Between 2010 and 2014, hundreds to thousands of asylum seekers from the Democratic People’s Republic of Korea (a.k.a. North Korea) arrived in Canada, many with children, hoping to obtain refugee status. Some of the initial applicants were accepted while later applicants in this period have, for the most part, been rejected. Since 2013, Canada has been verifying fingerprints with the government of the Republic of Korea (a.k.a. South Korea) and discovered many asylum seekers, though not all, initially settled there; the Constitution of the Republic of Korea (ROK) recognizes North Koreans as South Korean nationals. Since asylum seekers given legal status in one country cannot apply for asylum in another country, North Koreans who migrate through South Korea cannot obtain refugee status elsewhere; they are identified as South Korean. This effectively shuts Canada’s door and explains the drop in, and perhaps the end of, North Koreans seeking protection and settlement in Canada, at least for now, unless there is a policy shift, or a viable, alternate passage to Canada emerges. As far as those working on the ground can tell, there are some North Koreans who obtained legal status in Canada, and a few still awaiting decision, but news travelled quickly and very few North Korean families have arrived in Canada since 2014. In fact, Immigration and Refugee Board (IRB) of Canada data show only one refugee application was approved in 2014.
Although larger refugee populations clearly deserve research attention, this brief and fleeting wave of North Koreans, who will soon escape research attention, also raises many questions for Canadian policy-makers and on the ground practitioners, who could influence Canada’s position. Canada’s policy is negotiable; the former Citizenship and Immigration Canada minister, Jason Kenney, claimed during the previous federal election that Canada would recognize North Koreans as refugees if the Conservative government is re-elected. This suggests that a larger wave could be in Canada’s future.

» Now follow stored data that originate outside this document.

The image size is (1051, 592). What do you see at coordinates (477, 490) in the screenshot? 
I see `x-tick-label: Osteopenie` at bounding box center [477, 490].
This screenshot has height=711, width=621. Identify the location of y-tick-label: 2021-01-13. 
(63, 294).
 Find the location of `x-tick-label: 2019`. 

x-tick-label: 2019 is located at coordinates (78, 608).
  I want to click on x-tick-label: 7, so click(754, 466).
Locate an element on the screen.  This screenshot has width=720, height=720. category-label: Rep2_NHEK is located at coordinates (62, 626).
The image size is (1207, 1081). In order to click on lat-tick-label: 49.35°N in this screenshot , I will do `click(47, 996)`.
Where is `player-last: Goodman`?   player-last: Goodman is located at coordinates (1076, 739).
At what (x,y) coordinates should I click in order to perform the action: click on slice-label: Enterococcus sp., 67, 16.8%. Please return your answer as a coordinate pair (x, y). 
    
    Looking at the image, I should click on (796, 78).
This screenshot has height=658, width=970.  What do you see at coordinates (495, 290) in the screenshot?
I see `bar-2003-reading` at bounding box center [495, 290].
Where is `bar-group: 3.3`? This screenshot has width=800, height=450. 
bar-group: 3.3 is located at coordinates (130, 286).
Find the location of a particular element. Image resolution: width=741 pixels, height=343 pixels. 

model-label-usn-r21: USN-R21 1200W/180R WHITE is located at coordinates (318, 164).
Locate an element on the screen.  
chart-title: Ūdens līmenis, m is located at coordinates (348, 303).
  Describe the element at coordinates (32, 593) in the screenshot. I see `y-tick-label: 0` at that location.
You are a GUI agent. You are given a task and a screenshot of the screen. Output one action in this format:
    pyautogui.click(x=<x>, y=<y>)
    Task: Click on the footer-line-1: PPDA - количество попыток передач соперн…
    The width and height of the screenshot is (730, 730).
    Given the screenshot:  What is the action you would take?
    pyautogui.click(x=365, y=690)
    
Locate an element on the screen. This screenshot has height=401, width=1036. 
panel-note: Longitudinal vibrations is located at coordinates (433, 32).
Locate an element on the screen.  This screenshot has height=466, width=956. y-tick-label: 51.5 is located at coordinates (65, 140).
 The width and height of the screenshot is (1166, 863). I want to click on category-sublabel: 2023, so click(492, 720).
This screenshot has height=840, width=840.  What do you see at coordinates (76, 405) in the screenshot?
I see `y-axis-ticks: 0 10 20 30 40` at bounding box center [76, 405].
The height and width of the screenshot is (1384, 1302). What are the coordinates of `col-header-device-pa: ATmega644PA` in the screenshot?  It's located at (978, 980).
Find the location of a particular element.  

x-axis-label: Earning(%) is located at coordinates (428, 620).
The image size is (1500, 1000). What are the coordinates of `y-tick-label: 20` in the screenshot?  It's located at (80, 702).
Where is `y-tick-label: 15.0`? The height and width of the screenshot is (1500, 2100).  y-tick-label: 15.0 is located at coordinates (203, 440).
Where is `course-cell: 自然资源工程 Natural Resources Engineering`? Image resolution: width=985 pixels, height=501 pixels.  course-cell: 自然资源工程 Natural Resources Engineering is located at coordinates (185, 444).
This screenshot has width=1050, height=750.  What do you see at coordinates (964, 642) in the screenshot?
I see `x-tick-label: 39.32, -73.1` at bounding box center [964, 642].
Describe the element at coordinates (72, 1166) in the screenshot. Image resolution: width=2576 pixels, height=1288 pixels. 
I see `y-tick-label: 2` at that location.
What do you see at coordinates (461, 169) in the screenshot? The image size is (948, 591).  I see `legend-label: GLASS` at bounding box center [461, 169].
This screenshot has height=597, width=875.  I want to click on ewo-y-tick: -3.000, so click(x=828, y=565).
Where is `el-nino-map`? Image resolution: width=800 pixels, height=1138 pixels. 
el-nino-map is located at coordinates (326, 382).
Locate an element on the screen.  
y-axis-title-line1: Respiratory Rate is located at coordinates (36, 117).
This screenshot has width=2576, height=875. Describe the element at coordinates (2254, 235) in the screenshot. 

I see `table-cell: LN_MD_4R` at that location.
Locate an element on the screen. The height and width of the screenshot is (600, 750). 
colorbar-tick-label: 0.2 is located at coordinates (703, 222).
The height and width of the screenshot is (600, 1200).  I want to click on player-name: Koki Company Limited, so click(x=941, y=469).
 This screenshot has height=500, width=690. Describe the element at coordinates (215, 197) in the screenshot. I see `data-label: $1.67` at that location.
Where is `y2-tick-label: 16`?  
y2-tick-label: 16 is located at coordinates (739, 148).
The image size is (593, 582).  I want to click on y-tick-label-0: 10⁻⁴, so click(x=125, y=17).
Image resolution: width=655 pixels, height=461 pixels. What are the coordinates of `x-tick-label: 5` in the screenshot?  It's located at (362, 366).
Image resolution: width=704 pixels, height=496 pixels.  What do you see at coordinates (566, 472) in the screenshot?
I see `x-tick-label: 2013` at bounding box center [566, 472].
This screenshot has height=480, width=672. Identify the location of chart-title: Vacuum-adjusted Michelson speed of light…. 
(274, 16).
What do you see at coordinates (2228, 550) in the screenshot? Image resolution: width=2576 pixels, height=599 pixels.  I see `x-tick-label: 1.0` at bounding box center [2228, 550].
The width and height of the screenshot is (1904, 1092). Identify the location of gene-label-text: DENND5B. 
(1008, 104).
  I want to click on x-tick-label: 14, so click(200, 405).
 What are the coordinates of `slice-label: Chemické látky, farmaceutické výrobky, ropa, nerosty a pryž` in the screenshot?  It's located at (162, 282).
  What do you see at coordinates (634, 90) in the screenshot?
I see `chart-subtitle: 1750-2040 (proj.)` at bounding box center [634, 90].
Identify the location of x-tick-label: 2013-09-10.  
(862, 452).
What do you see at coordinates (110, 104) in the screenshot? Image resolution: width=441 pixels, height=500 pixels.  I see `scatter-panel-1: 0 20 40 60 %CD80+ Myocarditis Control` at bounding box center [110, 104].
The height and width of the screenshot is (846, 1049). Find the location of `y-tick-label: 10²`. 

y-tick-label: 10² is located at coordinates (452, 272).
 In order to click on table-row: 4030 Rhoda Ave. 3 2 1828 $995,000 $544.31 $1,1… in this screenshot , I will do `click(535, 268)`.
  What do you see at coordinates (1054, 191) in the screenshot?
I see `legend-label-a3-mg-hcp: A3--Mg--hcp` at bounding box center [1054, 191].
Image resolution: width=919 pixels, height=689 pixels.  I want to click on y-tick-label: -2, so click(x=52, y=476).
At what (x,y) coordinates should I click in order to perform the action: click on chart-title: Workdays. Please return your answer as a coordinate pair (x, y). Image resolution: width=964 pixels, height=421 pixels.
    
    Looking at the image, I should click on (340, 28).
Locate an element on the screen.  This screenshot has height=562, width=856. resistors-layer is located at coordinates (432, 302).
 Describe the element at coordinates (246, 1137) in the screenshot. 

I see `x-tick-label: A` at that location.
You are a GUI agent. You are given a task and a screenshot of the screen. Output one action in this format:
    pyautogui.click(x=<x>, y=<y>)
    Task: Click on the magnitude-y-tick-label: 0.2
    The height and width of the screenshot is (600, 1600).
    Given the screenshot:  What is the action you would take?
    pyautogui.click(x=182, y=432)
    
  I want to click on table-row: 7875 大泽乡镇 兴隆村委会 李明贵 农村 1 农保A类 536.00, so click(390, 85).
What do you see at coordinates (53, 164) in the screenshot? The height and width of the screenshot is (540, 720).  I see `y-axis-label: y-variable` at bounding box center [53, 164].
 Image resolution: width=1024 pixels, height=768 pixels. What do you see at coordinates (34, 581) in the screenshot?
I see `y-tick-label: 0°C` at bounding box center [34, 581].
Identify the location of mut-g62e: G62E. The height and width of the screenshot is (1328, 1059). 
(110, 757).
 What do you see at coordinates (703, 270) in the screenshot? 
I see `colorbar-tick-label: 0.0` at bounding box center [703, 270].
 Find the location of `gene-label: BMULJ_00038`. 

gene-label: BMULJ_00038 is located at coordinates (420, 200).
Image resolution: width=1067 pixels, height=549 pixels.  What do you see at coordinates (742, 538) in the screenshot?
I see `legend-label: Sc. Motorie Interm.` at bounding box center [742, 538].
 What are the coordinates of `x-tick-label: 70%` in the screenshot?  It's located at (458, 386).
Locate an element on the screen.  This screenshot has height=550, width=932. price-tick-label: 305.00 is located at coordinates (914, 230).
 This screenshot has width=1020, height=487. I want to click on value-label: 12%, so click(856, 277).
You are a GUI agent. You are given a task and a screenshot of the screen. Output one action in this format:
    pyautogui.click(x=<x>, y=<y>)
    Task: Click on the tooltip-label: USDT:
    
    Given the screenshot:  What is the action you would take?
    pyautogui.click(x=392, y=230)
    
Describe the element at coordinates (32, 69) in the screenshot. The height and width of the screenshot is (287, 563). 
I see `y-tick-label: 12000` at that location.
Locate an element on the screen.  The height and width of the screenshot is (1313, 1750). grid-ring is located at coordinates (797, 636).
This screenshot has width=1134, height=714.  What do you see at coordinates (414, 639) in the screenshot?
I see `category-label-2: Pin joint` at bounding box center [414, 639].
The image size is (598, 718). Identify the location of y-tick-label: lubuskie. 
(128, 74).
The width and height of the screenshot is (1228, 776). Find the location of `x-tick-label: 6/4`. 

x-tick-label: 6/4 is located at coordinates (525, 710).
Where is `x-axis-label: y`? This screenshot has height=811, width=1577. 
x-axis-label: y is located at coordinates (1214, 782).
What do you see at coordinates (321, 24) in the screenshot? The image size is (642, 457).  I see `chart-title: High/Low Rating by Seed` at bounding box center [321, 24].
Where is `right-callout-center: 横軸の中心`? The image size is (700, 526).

The questions driving this exploratory study include:
- How do domestic and international policies and refugee legalities affect the movement of North Korean refugee families to Canada? How do such policies affect families with young children and youth? If policies change, can we expect a larger wave of North Korean migrants?
- What does the construction of North Koreans as South Korean, and thus illegal/illegitimate refugees, by policymakers mean to families?
- What do North Korean families know about Canada prior to their arrival? What are their experiences here and that of their children?
- Given there are relatively recent but established Korean immigrant communities across the country, Canada might be a welcoming place for North Koreans who speak a shared language with South Koreans. How have they and their children been received by local Koreans? What would facilitate their integration?
A number of studies discuss the integration challenges among North Koreans in South Korea and provide some indication as to why they would want to seek asylum elsewhere (Bidet 2009; Chung 2008; Roh and Lee 2016; Song 2012). Several studies have focused on North Korean children and youth in South Korea (Kim 2016; Lee 2014; Sohn 2013). However, we know significantly less about their experiences elsewhere and we are compelled to ask, Can Canada be a more permanent place for them?
To begin this study, we will compile annual data on North Koreans in Canada from 2010 to 2017 using KCWA, IRB, and IRCC (Immigration, Refugees, and Citizenship Canada) data to examine in-migration patterns. In-depth qualitative data will be obtained through a small number of interviews with: 1) up to six local experts and community leaders; 2) up to three North Korean families; and 3) one focus group discussion with KCWA settlement workers. Although a larger number of interviews with North Korean parents would improve the trustworthiness of the findings, the ESPO partners believe that it would be difficult to recruit more families in light of the dwindling population, the insecurity of North Korean lives, and the sensitivity of the topic.